Tuesday, May 6, 2008

Talk is cheap.

Except, I imagine, for the people who pay the salaries of Jay Leno, David Letterman, Jon Stewart, Stephen Colbert, Sean Hannity, et al.
 
And yet, we live in an information-driven society.  A society that, by virtue of its information-as-currency model, places a great deal of value on information.  In talk.  Because that is how we receive information, after all.  By communicating it.
 
Ralph Waldo Emerson said, "What you do speaks so loudly that I cannot hear what you say."  These days, I think some of us are talking so loudly that nobody around can tell if there is anything we are actually doing.
 
It's a society increasingly devoid of people willing to stand up and admit accountability for their actions.  Because after all, we just said that.
=-=-=
Stated exercise A> In the post on talk, list every person named in the sentence that begins "Except, I imagine."
Stated exercise B> Carry the post on talk further, picking up right after its final sentence.
The material after the post on talk isn't needed here.
=-=-=
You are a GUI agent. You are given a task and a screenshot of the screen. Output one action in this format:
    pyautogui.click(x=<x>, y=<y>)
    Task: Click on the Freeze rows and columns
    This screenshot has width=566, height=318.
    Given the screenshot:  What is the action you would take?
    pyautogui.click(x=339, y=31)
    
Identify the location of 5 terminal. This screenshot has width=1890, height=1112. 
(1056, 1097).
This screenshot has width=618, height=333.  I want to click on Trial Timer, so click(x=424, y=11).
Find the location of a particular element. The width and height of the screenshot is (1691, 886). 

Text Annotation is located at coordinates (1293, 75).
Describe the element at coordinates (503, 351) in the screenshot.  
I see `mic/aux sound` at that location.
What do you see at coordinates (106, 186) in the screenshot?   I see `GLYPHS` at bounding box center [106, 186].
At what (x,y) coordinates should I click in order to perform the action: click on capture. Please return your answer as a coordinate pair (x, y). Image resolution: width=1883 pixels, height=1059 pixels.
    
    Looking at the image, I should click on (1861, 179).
=-=-=
Exercise output A> Jay Leno, David Letterman, Jon Stewart, Stephen Colbert, Sean Hannity

Exercise output B>
What an engaging paradox for me to think about.  (And trust me, I've had a lot of thinking time lately.)  We value information; we respect and acknowledge those who know more than we do (while, of course, we simultaneously hate that they know more than we do).  And yet we devalue our main methods of exchanging that information.
 
After all, how many times do you act on a serious conversation you've had?  Or on something you've read.
 
To be frank, I'm far better and also far worse when the information affects my immediate existence in some way.
 
I'm far better when I'm feeling threatened.  And far worse when I have gathered data indicating I need to change something in an existence I have started to find otherwise comfortable.
 
And here is what I've learned about myself: self-talk is especially cheap.  Especially because the commitments I make to myself are the easiest to break.  The chasm between what I say to myself and what I do is roughly forty billion times wider than the gap between what I say to and do for others.
 
I would resolve to be more accountable to myself, but . . .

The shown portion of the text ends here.